:: Data supplied
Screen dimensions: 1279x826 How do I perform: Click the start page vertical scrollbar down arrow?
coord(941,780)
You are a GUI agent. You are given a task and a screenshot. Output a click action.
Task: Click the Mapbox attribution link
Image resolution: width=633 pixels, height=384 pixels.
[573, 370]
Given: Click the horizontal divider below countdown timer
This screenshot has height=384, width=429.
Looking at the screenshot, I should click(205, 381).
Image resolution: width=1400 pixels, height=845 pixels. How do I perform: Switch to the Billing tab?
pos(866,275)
::::
:: Data supplied
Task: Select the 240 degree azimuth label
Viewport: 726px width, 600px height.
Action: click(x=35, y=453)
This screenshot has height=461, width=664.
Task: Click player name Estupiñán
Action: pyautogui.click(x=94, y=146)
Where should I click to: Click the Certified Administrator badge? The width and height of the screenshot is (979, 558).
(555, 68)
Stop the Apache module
::::
:: Data supplied
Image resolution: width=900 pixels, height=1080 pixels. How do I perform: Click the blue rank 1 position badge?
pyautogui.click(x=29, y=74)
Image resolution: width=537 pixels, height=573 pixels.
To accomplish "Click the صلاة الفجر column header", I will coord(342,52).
::::
The problem =
Copy the lines above exactly, beginning at the line that has "Where should I" and stopping after the line that has "Stop the Apache module", and omit the rest.

Answer to the exercise =
Where should I click to: Click the Certified Administrator badge? The width and height of the screenshot is (979, 558).
(555, 68)
Stop the Apache module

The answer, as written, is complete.